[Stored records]
+ + + + +

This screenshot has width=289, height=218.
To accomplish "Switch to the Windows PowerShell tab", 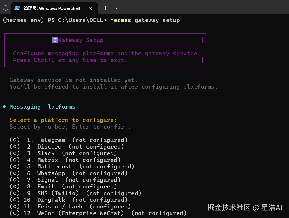I will pyautogui.click(x=52, y=8).
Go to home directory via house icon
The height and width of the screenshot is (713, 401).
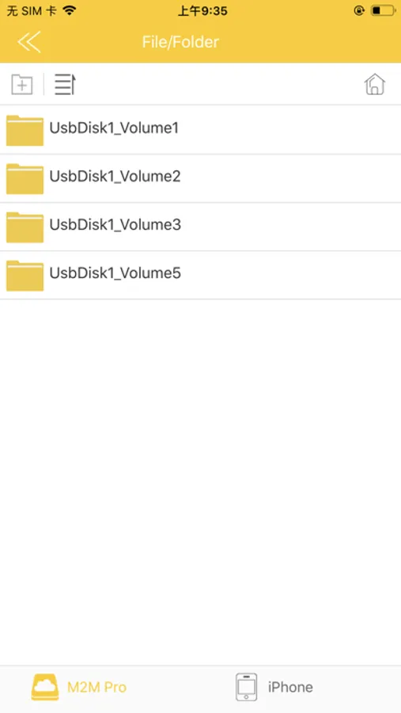375,84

+ + + + +

■ Task directions: Once you find the line that contains "Go to home directory via house icon", reproduce it and every line after it through the end of the entries above, exactly as written, with no pictures.

■ Answer box:
Go to home directory via house icon
The height and width of the screenshot is (713, 401).
375,84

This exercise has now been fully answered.